### Supplied data
=== Section Start ===

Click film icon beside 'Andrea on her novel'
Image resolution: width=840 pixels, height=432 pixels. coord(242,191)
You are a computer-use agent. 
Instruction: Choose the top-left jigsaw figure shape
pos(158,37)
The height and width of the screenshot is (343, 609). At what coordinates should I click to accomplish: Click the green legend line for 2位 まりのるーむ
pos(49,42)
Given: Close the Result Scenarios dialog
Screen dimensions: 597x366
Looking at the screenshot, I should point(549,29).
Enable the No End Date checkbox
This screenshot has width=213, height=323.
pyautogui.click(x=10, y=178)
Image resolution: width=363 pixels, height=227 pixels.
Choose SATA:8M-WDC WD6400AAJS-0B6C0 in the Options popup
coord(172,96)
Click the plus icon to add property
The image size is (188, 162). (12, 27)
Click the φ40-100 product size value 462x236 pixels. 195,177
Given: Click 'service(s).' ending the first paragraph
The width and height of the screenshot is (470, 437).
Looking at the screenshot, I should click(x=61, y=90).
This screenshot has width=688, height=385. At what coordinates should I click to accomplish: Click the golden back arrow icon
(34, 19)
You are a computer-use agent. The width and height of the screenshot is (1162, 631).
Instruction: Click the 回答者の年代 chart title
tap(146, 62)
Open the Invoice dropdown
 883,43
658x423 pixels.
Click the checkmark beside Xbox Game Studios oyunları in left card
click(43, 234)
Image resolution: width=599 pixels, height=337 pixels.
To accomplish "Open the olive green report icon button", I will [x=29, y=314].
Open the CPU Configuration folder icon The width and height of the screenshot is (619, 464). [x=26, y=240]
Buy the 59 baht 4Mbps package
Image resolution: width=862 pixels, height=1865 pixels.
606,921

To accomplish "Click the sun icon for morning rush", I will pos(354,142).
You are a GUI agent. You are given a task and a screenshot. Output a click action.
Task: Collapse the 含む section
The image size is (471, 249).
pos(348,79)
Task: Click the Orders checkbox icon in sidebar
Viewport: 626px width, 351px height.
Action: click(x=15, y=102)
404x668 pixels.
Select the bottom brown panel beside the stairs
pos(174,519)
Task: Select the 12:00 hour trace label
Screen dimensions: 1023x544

=== Section End ===

### Requirement
Output each record above exactly, omitting nothing.

### Worked solution
Click film icon beside 'Andrea on her novel'
Image resolution: width=840 pixels, height=432 pixels. coord(242,191)
You are a computer-use agent. 
Instruction: Choose the top-left jigsaw figure shape
pos(158,37)
The height and width of the screenshot is (343, 609). At what coordinates should I click to accomplish: Click the green legend line for 2位 まりのるーむ
pos(49,42)
Given: Close the Result Scenarios dialog
Screen dimensions: 597x366
Looking at the screenshot, I should point(549,29).
Enable the No End Date checkbox
This screenshot has width=213, height=323.
pyautogui.click(x=10, y=178)
Image resolution: width=363 pixels, height=227 pixels.
Choose SATA:8M-WDC WD6400AAJS-0B6C0 in the Options popup
coord(172,96)
Click the plus icon to add property
The image size is (188, 162). (12, 27)
Click the φ40-100 product size value 462x236 pixels. 195,177
Given: Click 'service(s).' ending the first paragraph
The width and height of the screenshot is (470, 437).
Looking at the screenshot, I should click(x=61, y=90).
This screenshot has width=688, height=385. At what coordinates should I click to accomplish: Click the golden back arrow icon
(34, 19)
You are a computer-use agent. The width and height of the screenshot is (1162, 631).
Instruction: Click the 回答者の年代 chart title
tap(146, 62)
Open the Invoice dropdown
 883,43
658x423 pixels.
Click the checkmark beside Xbox Game Studios oyunları in left card
click(43, 234)
Image resolution: width=599 pixels, height=337 pixels.
To accomplish "Open the olive green report icon button", I will [x=29, y=314].
Open the CPU Configuration folder icon The width and height of the screenshot is (619, 464). [x=26, y=240]
Buy the 59 baht 4Mbps package
Image resolution: width=862 pixels, height=1865 pixels.
606,921

To accomplish "Click the sun icon for morning rush", I will pos(354,142).
You are a GUI agent. You are given a task and a screenshot. Output a click action.
Task: Collapse the 含む section
The image size is (471, 249).
pos(348,79)
Task: Click the Orders checkbox icon in sidebar
Viewport: 626px width, 351px height.
Action: click(x=15, y=102)
404x668 pixels.
Select the bottom brown panel beside the stairs
pos(174,519)
Task: Select the 12:00 hour trace label
Screen dimensions: 1023x544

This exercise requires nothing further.